STATED EXERCISE
Extract the rows between the line holding "Open the File tab" and the line holding "point(68,154)", inclusive, and reproduce them verbatim.

STORED RECORDS
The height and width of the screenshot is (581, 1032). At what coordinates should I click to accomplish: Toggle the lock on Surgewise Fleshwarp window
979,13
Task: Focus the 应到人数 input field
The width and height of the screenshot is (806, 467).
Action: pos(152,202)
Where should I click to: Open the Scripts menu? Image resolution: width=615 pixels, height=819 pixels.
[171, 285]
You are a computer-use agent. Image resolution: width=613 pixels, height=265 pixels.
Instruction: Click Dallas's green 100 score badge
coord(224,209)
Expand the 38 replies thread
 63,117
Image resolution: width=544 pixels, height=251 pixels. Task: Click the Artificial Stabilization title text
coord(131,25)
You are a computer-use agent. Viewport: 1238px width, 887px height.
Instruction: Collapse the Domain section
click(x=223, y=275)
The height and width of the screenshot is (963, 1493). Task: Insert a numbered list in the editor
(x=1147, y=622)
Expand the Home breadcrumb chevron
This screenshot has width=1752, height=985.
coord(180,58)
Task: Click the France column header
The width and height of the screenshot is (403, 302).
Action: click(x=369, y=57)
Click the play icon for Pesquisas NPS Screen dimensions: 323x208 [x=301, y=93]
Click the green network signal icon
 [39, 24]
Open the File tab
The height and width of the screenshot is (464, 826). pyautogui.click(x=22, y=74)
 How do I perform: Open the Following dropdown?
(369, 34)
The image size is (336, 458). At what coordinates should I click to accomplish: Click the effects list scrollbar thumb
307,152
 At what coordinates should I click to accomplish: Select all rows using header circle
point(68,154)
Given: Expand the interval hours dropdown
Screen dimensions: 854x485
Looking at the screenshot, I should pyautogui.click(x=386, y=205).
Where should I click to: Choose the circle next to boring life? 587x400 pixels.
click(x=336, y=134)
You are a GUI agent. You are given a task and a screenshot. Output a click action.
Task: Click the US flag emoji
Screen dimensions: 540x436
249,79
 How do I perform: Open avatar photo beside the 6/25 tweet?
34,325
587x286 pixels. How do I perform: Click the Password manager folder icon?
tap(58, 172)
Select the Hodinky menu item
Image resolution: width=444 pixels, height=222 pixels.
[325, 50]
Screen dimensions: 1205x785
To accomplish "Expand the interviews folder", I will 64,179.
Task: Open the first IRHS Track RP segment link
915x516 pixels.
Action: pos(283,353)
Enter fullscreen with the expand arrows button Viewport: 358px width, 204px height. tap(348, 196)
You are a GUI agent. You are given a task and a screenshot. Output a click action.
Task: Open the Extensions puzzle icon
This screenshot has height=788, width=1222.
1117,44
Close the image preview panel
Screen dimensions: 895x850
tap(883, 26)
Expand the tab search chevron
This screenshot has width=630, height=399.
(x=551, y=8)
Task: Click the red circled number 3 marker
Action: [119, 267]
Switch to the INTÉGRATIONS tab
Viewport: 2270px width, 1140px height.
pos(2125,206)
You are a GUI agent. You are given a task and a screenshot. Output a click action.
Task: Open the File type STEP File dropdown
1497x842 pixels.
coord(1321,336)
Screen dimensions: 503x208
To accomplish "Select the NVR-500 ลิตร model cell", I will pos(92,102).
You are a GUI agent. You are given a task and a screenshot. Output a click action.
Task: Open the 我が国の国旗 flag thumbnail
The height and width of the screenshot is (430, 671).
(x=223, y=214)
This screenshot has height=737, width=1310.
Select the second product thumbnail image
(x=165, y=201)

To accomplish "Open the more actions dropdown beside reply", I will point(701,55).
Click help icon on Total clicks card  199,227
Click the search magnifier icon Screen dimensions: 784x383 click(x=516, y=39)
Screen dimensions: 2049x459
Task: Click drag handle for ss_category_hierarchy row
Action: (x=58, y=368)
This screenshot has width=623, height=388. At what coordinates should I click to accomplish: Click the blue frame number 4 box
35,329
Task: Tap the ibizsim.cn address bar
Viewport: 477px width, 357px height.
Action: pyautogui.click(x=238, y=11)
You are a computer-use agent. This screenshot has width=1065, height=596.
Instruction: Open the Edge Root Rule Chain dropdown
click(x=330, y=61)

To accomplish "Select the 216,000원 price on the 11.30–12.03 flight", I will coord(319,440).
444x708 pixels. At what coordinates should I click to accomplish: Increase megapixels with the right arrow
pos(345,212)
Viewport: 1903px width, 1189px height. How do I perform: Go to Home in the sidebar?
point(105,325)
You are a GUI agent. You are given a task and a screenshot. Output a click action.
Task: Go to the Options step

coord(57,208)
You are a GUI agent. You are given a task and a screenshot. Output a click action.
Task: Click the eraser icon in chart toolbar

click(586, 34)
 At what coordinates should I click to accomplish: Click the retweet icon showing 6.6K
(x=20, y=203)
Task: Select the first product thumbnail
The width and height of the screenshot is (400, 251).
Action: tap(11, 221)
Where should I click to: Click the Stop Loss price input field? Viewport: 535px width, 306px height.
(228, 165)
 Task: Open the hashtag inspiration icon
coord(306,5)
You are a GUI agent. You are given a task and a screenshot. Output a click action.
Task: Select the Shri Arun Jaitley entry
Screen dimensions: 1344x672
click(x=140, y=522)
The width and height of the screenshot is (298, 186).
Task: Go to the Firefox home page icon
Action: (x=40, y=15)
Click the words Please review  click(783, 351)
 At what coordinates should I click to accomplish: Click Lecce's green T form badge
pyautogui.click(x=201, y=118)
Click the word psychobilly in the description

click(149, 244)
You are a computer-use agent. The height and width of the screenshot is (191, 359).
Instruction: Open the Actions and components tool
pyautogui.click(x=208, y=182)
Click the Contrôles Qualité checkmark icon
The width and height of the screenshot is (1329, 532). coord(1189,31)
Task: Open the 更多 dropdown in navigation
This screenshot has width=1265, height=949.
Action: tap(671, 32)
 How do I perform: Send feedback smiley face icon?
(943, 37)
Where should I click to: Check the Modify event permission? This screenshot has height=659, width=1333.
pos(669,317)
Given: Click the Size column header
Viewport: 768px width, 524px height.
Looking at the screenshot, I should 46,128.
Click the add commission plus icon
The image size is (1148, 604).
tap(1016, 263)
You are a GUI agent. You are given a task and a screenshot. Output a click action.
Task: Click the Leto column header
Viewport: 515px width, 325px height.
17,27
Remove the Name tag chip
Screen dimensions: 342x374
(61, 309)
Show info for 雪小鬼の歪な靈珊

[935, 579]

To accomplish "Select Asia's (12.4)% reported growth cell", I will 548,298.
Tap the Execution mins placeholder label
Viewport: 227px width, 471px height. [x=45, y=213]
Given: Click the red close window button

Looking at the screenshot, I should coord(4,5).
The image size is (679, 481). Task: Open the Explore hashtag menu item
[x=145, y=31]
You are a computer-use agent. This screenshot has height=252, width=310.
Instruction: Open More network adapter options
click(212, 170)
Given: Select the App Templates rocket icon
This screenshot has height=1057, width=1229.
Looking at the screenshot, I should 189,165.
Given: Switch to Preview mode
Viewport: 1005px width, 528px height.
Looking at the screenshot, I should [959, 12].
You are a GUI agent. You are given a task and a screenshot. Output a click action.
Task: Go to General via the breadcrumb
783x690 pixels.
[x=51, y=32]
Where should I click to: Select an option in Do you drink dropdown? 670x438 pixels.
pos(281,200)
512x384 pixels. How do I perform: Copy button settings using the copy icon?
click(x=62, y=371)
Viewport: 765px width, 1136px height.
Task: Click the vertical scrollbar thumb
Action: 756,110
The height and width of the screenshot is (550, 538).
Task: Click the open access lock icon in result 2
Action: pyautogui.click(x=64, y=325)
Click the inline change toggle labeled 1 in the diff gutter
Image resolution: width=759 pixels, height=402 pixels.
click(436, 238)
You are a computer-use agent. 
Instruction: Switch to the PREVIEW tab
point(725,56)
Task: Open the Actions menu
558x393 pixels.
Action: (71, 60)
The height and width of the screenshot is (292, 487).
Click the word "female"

SOLUTION BELOW
Open the File tab
The height and width of the screenshot is (464, 826). pyautogui.click(x=22, y=74)
 How do I perform: Open the Following dropdown?
(369, 34)
The image size is (336, 458). At what coordinates should I click to accomplish: Click the effects list scrollbar thumb
307,152
 At what coordinates should I click to accomplish: Select all rows using header circle
point(68,154)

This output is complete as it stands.